-- start GIVEN INFORMATION --
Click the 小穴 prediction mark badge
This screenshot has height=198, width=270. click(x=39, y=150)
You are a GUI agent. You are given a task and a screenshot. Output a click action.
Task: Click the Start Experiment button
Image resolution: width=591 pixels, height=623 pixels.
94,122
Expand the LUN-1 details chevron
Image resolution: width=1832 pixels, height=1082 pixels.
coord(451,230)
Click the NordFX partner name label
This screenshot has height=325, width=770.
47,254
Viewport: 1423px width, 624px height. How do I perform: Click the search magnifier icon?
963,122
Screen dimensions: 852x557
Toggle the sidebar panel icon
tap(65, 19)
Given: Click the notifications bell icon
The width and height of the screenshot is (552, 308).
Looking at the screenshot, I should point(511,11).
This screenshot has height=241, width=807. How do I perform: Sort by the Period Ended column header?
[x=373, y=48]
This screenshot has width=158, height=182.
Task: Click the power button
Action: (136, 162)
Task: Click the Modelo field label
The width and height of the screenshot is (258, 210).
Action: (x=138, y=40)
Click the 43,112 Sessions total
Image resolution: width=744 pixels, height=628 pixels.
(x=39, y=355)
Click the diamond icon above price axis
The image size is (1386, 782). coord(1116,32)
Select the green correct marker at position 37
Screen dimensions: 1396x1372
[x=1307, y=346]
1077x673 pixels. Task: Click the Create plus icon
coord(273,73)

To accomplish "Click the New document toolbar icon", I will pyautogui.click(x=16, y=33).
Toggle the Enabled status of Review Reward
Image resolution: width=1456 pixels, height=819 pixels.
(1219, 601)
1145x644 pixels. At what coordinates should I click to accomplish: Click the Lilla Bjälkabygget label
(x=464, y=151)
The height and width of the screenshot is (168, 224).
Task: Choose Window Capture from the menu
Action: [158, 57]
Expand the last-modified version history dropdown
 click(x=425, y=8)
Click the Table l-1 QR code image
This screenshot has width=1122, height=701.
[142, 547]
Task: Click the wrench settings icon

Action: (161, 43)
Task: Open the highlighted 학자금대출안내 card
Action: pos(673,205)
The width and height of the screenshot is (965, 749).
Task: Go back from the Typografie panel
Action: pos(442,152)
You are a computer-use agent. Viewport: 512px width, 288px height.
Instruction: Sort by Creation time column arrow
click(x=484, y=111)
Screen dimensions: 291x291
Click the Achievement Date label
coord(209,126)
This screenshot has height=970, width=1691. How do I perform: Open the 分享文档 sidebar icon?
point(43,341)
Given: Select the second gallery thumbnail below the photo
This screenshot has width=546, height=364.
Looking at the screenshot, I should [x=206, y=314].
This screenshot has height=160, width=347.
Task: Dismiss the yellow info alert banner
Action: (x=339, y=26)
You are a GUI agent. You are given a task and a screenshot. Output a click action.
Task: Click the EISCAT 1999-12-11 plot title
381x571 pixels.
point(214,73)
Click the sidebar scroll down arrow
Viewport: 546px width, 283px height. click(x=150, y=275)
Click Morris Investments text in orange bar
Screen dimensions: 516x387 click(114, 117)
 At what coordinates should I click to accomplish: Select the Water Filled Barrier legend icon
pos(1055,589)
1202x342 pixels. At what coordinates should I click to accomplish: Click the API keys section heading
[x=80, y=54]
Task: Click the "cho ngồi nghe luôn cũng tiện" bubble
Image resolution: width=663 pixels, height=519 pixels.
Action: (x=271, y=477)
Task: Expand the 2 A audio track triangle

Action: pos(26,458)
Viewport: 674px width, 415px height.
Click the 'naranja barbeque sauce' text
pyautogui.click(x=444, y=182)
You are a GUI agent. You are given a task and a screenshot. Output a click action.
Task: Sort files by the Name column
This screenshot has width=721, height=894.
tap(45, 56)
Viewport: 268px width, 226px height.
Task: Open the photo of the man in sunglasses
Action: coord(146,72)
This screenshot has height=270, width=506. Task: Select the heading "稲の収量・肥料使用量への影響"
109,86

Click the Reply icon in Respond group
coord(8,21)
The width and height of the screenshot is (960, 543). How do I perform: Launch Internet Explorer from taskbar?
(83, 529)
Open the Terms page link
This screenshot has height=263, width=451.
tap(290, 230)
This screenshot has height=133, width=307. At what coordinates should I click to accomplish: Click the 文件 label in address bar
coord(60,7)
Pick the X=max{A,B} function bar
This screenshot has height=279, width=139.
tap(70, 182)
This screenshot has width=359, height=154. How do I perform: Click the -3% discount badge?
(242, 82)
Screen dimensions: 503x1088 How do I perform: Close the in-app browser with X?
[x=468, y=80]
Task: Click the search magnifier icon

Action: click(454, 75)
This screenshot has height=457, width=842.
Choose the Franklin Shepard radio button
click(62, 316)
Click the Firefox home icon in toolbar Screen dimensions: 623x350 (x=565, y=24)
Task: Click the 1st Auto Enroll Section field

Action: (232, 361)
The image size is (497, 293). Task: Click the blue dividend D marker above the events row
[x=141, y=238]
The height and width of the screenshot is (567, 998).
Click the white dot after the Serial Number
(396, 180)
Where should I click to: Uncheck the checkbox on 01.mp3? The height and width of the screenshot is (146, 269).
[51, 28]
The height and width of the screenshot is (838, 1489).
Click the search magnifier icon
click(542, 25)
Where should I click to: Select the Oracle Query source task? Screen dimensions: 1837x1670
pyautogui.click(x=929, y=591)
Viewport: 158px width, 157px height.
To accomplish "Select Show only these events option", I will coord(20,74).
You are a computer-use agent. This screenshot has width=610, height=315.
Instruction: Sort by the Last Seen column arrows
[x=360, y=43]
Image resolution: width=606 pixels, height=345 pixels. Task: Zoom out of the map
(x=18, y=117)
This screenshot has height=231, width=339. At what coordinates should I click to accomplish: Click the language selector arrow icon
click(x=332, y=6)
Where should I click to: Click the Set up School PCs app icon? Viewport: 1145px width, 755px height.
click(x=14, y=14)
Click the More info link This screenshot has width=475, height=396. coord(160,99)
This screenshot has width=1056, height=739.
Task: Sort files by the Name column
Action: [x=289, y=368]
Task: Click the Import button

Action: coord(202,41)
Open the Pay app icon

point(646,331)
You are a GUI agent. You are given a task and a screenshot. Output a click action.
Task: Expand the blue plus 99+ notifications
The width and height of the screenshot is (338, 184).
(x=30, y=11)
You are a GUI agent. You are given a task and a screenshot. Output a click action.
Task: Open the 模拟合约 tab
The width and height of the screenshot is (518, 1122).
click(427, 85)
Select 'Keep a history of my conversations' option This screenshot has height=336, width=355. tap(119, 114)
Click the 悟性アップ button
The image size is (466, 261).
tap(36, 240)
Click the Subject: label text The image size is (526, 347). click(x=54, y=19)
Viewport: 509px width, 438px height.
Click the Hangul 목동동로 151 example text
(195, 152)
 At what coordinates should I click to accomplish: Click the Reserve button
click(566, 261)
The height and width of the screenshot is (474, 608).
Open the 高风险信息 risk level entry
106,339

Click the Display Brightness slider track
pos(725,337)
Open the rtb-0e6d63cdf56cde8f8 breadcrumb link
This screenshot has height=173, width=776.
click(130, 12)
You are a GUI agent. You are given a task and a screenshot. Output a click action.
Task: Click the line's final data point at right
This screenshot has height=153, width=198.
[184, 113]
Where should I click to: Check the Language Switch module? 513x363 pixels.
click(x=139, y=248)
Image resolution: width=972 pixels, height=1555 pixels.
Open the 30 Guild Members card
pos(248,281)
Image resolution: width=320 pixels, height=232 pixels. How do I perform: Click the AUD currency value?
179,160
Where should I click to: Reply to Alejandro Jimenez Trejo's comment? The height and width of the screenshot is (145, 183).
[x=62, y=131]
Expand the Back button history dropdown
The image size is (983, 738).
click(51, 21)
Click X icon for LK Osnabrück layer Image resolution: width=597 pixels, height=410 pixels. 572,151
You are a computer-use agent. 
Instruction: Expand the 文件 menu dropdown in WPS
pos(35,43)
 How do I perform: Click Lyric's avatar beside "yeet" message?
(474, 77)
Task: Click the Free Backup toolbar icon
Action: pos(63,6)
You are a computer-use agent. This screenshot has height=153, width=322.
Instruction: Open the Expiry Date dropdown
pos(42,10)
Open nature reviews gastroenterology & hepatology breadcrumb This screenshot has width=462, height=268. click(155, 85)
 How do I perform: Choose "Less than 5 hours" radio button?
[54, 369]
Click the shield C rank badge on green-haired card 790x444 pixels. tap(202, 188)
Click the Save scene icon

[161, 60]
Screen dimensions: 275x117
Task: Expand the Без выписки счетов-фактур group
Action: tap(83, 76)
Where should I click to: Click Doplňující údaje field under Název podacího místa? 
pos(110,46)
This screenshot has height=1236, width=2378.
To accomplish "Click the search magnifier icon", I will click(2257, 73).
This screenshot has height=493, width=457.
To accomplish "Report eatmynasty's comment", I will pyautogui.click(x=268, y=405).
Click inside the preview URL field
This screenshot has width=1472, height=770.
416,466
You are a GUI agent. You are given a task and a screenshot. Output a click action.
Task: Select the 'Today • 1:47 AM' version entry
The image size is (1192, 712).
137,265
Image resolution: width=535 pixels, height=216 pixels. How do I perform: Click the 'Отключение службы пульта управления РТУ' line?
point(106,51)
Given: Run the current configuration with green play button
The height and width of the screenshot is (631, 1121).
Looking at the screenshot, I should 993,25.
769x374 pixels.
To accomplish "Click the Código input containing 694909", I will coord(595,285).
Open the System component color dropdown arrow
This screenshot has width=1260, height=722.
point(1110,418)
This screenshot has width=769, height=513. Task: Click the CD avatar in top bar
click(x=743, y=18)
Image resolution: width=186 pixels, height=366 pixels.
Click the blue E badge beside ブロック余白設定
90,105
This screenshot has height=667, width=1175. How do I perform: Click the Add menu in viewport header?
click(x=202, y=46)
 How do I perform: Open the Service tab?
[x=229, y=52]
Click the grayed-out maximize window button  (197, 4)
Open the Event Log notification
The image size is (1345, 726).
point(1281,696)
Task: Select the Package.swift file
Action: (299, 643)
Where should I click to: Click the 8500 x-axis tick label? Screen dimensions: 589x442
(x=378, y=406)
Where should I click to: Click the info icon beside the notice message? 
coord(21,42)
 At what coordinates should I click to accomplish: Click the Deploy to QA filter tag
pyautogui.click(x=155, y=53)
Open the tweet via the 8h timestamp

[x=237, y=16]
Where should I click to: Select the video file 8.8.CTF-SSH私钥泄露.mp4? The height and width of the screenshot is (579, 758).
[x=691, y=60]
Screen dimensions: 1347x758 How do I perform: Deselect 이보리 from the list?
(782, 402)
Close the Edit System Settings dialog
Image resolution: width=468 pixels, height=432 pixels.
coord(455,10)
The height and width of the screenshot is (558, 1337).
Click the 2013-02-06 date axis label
-- end GIVEN INFORMATION --
DIRECTIVE -> Reproduce verbatim the part of the records that opens with the line containing "Click inside the preview URL field" and closes with the line containing "[x=691, y=60]", including both of those lines.

RESULT FOR THIS EXERCISE ->
Click inside the preview URL field
This screenshot has width=1472, height=770.
416,466
You are a GUI agent. You are given a task and a screenshot. Output a click action.
Task: Select the 'Today • 1:47 AM' version entry
The image size is (1192, 712).
137,265
Image resolution: width=535 pixels, height=216 pixels. How do I perform: Click the 'Отключение службы пульта управления РТУ' line?
point(106,51)
Given: Run the current configuration with green play button
The height and width of the screenshot is (631, 1121).
Looking at the screenshot, I should 993,25.
769x374 pixels.
To accomplish "Click the Código input containing 694909", I will coord(595,285).
Open the System component color dropdown arrow
This screenshot has width=1260, height=722.
point(1110,418)
This screenshot has width=769, height=513. Task: Click the CD avatar in top bar
click(x=743, y=18)
Image resolution: width=186 pixels, height=366 pixels.
Click the blue E badge beside ブロック余白設定
90,105
This screenshot has height=667, width=1175. How do I perform: Click the Add menu in viewport header?
click(x=202, y=46)
 How do I perform: Open the Service tab?
[x=229, y=52]
Click the grayed-out maximize window button  (197, 4)
Open the Event Log notification
The image size is (1345, 726).
point(1281,696)
Task: Select the Package.swift file
Action: (299, 643)
Where should I click to: Click the 8500 x-axis tick label? Screen dimensions: 589x442
(x=378, y=406)
Where should I click to: Click the info icon beside the notice message? 
coord(21,42)
 At what coordinates should I click to accomplish: Click the Deploy to QA filter tag
pyautogui.click(x=155, y=53)
Open the tweet via the 8h timestamp

[x=237, y=16]
Where should I click to: Select the video file 8.8.CTF-SSH私钥泄露.mp4? The height and width of the screenshot is (579, 758).
[x=691, y=60]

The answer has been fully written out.